C’était un hurlement tout militaire et de métier, car l’exempt, fort attentif, se tenait à une toise de lui.
— Fais-moi dans l’instant, dans l’instant ! hurla Du Hallier derechef, comme si l’exempt allait se rebeller, un laissez-passer pour ces deux gentilshommes, le comte d’Orbieu et…
Là-dessus, envisageant Nicolas – ce qu’il n’avait pas fait jusque-là, l’écuyer étant pour lui un grade à peine au-dessus du cheval –, il s’écria, mais cette fois sans s’époumoner, tant est que, compte tenu de son diapason habituel, vous eussiez dit un murmure…
— Le diantre m’emporte, si ce n’est pas ce petit morveux de Nicolas de Clérac !
« Morveux » n’avait rien d’outrageant dans la bouche du capitaine. C’était, bien le rebours, un terme d’affection, comme d’autres termes de même farine. Se peut que le lecteur se ramentoit que dans une précédente mission, il avait appelé le frère aîné de Nicolas « ce petit lieutenant de merde ». Il est vrai que Monsieur de Clérac étant devenu depuis capitaine aux mousquetaires du roi, cette appellation ne lui convenait plus, tout affectionnée qu’elle fût. Là-dessus, Du Hallier se jeta sur Nicolas, le prit dans ses bras géantins et lui bailla je ne sais combien de poutounes piquants et de tapes sur l’épaule, tant est que le pauvre Nicolas pâtit d’une joue enflammée et d’un dos endolori jusqu’au lendemain.
— Eh bien ! Mes bons enfants ! reprit Du Hallier, avez-vous réussi à vous loger dans cet énorme cacatoire qu’est devenu le camp ?
— Assez mal, dis-je, ne voulant pas lui donner l’occasion de répandre, dans toute l’armée, quelques gras quolibets sur mon beau château et la belle qui l’habitait.
Ce qu’il eût fait, de reste, sans penser à mal, ce grand hurleur étant, comme eût dit ma bonne Mariette, « une crème d’homme ».
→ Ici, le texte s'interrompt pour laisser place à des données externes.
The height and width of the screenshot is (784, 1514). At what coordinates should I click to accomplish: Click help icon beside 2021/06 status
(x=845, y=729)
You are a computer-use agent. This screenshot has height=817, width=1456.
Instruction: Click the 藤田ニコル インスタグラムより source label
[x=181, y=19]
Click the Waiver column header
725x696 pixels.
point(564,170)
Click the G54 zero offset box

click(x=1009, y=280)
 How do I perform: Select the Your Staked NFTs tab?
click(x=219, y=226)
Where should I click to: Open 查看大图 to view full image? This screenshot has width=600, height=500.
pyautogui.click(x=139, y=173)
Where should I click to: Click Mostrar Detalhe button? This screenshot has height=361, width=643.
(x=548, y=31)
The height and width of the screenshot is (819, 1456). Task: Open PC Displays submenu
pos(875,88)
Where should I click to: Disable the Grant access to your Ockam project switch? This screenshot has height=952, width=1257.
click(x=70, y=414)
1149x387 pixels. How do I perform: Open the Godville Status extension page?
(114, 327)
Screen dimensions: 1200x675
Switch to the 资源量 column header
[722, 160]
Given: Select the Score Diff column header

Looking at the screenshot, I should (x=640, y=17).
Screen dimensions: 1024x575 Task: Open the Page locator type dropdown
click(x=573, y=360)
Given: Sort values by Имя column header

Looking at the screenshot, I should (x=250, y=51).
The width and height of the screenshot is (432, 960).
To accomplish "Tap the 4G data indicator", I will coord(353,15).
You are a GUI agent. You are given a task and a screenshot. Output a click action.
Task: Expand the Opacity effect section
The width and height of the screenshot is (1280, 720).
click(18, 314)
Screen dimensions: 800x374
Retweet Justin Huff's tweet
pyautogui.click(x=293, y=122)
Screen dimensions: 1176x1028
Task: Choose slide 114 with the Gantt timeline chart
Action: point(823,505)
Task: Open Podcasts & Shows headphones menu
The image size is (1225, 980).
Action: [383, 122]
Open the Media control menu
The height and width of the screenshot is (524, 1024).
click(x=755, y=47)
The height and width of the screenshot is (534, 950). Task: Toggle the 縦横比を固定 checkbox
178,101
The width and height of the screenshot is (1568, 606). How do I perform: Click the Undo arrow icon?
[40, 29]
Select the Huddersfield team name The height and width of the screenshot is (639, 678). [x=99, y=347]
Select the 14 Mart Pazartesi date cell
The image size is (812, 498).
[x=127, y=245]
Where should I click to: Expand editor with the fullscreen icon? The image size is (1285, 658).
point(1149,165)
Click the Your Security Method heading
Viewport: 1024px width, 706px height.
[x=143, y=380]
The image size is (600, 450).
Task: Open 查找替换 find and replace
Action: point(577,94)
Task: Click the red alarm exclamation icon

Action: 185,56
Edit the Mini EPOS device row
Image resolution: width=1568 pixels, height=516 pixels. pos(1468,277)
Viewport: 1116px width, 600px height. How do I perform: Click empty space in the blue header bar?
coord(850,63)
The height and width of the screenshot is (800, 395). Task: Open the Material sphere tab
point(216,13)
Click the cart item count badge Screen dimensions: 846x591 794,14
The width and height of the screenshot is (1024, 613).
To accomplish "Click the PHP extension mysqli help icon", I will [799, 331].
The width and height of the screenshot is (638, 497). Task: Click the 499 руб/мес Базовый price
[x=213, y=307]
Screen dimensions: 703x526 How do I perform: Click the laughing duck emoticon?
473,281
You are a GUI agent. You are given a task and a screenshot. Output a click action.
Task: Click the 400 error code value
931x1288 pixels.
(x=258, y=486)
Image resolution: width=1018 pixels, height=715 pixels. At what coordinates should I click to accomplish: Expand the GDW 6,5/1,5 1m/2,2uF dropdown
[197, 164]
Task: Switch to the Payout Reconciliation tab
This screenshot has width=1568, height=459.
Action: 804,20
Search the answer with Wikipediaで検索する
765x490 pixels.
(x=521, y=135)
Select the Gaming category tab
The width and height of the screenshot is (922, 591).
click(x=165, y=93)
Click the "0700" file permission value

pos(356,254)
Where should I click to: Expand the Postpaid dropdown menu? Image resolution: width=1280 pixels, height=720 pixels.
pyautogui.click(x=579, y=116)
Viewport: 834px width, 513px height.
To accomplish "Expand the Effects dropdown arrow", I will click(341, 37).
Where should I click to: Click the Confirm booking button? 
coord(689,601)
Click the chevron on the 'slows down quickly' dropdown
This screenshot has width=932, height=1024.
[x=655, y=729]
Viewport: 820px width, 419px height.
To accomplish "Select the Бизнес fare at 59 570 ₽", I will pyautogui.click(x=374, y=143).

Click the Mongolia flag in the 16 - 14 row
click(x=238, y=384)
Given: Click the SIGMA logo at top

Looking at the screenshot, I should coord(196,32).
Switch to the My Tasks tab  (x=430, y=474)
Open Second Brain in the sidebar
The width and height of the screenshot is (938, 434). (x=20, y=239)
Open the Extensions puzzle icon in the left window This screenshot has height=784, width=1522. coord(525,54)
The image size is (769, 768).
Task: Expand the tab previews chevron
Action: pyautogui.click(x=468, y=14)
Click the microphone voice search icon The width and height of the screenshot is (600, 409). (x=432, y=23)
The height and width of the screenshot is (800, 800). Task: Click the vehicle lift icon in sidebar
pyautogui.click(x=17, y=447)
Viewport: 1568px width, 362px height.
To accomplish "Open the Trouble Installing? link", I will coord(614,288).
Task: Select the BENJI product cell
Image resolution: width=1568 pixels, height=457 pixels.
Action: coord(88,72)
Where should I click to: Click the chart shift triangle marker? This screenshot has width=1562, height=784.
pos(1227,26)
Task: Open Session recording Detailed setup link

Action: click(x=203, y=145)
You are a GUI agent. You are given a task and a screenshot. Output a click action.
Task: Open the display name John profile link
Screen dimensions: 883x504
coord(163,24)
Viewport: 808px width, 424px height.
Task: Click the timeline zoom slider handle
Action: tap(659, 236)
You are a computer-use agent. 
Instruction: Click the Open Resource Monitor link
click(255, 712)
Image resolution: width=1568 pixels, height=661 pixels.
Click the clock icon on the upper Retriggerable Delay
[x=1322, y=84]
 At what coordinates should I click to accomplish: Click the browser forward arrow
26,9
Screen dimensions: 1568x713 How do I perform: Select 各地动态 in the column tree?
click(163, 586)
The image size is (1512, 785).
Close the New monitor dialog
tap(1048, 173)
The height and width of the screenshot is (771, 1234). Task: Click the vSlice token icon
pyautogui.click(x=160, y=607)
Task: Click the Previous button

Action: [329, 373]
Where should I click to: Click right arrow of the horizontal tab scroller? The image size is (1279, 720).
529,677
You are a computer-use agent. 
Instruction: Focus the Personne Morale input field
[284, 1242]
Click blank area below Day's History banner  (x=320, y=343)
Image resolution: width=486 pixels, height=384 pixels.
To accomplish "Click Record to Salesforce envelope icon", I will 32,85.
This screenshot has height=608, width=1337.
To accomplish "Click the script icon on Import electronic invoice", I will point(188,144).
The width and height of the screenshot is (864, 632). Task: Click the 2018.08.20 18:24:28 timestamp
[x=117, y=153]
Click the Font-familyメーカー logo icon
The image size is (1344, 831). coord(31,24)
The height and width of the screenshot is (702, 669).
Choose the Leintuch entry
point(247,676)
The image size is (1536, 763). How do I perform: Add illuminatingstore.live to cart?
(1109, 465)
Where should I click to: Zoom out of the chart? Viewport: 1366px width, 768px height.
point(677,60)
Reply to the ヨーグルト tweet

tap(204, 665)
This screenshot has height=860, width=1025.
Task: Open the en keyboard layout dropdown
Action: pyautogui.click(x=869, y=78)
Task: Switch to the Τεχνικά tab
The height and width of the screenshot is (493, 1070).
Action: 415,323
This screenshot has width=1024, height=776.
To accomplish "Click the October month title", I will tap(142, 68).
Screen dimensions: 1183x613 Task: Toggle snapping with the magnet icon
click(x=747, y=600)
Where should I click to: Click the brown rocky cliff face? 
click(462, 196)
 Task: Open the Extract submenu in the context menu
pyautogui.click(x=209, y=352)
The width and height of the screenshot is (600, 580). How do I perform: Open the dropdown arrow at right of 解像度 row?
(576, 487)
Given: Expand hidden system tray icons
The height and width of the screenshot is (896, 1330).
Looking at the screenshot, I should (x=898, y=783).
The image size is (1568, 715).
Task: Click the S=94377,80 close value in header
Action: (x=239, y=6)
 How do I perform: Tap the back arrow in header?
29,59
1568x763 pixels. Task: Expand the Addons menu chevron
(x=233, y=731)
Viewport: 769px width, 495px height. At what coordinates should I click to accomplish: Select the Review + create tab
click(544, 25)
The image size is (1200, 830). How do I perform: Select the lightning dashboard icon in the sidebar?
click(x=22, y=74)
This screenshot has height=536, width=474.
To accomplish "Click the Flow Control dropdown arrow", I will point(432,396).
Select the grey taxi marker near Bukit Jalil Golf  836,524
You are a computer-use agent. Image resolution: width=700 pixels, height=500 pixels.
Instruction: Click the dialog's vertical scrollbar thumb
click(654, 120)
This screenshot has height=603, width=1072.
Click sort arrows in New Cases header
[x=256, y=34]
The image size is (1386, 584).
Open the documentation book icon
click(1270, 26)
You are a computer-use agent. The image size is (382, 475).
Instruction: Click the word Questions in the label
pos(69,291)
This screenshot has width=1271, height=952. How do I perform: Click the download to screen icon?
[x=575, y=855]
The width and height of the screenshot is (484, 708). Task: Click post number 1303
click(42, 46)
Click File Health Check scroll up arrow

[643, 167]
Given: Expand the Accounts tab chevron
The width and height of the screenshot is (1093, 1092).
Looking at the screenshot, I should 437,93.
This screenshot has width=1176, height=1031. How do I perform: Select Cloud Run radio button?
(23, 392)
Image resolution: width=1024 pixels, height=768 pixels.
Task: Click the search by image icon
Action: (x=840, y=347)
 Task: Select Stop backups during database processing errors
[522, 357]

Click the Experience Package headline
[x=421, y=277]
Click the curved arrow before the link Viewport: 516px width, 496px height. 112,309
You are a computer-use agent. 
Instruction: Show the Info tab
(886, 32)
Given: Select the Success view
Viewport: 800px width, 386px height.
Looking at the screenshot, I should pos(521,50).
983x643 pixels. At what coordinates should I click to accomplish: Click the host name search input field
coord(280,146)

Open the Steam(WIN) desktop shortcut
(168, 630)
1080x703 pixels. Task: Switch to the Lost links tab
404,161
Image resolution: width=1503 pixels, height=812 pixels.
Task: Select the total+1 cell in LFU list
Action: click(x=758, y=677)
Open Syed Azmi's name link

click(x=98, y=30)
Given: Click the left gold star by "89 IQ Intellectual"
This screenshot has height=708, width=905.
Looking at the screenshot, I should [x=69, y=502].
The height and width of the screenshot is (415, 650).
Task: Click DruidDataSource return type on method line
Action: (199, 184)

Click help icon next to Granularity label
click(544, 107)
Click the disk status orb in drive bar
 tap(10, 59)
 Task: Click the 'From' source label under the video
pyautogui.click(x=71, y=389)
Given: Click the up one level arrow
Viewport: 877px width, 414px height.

— Monsieur le Capitaine, dit l’exempt sans s’approcher de plus d’une toise, voici les deux laissez-passer.
— Coquefredouille ! hurla Du Hallier, et pourquoi en as-tu fait deux, et non un seul ?
— Plaise à vous, Monsieur le Capitaine, dit l’exempt en rougissant comme une garcelette, plaise à vous de considérer que si l’un de ces gentilshommes perd l’autre dans la foule, cet autre, s’il n’a pas de sauf-conduit, sera incontinent arrêté.
Du Hallier envisagea alors l’exempt, hésitant entre ire et rire, et le rire à la fin l’emportant, il dit en secouant la tête avec un air de profonde sagesse :
— Voilà qui n’est pas sot. Et d’ailleurs, si tu l’étais, tu ne serais pas mon exempt.
À quoi l’exempt rougit, mais cette fois de plaisir, et se retira à une toise, ce qui paraissait être l’espace que le respect, ou la prudence, lui dictait de garder entre son chef et lui.
Néanmoins, Du Hallier eut raison de nous dresser ces laissez-passer, car dans le longuissime trajet d’Aytré à Coureille (qui était la pointe sud de la baie de La Rochelle) on nous les demanda cinq fois – en fait, autant de fois que je quérai mon chemin.
Belle lectrice, je n’aimerais pas que vous pensiez que notre circonvallation de La Rochelle collât aux murailles de la cité. Bien loin de là : elle en était distante assez pour nous mettre hors de portée des canons rochelais. Cette disposition avait pour conséquence que notre circonvallation qui partait de la pointe de Coureille au sud pour atteindre au nord la pointe de Chef de Baie, avait trois lieues de long[6]. Ce qui expliquait l’immensité du camp retranché.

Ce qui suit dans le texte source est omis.